## EXERCISE
Wherever a line in the records contains the word "menu", return that line.

## STORED DATA
★ ★ ★

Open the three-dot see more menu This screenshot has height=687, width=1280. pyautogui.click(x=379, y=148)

★ ★ ★

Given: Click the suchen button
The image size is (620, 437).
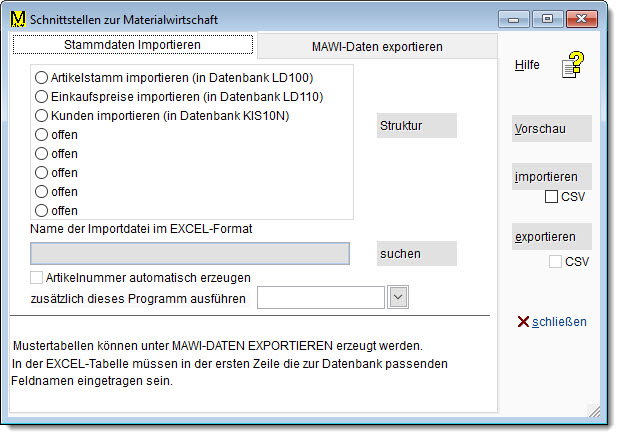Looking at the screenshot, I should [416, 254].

★ ★ ★

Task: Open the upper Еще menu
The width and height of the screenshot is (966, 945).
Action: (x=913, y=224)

★ ★ ★

## SOLVED EXERCISE
Open the three-dot see more menu This screenshot has height=687, width=1280. pyautogui.click(x=379, y=148)
Task: Open the upper Еще menu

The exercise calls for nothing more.